December 16-18. Narcissistic leadership in Hitler, Putin, and Trump shares common roots. "According to the research, all three leaders experienced forms of psychological trauma and frustration during their formative years, grew up with authoritarian fathers and emotionally supportive mothers, and showed signs of pathological narcissism in adulthood."
My unusual belief about narcissism is that it's a side effect of charisma. I don't think it's possible for a low-charisma person to develop narcissism, because other people just won't treat them in a way that feeds narcissism. Mainstream psychology doesn't know how to think about charisma, but this is a good Wikipedia page about Steve Jobs and his Reality distortion field:
Bill Gates talked in an interview about Steve Jobs using his reality distortion field to "cast spells" on people. Gates considered himself immune to Jobs's reality distortion field, saying, "I was like a minor wizard because he would be casting spells, and I would see people mesmerized, but because I'm a minor wizard, the spells don't work on me."
I don't think it's quite like that. Being immune to wizardry doesn't make you a wizard. More generally, charisma is not like a light that shines on everyone. It's more like a key that fits a lock, or doesn't. A reader tells a story of a manager at his workplace who had a breakdown because he was accustomed to always succeeding through charisma, and suddenly he was among a group of people who didn't fall for it.
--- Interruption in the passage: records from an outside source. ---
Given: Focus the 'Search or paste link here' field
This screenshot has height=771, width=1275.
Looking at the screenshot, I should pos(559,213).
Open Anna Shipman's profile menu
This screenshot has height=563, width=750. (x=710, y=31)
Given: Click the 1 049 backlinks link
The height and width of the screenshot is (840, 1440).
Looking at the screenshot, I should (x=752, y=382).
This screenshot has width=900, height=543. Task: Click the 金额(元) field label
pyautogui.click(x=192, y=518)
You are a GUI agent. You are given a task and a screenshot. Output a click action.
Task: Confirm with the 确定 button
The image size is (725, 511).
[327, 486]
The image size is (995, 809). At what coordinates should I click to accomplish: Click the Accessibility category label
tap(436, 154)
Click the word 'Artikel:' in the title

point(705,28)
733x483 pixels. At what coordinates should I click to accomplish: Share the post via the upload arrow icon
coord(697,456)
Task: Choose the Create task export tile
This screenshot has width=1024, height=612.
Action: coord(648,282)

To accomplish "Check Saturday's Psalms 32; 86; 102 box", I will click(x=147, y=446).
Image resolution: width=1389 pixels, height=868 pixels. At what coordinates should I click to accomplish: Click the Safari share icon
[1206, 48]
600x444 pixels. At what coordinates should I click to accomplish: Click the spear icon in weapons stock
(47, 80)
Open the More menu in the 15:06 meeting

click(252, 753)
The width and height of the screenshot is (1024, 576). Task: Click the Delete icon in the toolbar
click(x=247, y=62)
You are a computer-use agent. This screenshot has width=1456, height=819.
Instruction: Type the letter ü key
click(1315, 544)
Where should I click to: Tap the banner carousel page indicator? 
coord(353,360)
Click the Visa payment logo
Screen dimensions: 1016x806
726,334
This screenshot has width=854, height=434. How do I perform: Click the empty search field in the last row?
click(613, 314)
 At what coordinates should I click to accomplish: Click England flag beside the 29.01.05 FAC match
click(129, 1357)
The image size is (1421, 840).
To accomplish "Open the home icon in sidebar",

My evidence that charisma has a metaphysical component, is that people who don't think charisma has a metaphysical component, are continually surprised and befuddled when they see it in action. If you look at the whole phenomenon around a leader like Trump, or an entertainer like Elvis, it doesn't look like sound and light waves tickling the neurons of a bunch of disconnected people. It looks like the activation of an archetypal cohort, like they were already connected on a deeper level and they were just waiting for someone to take the role as their point of focus.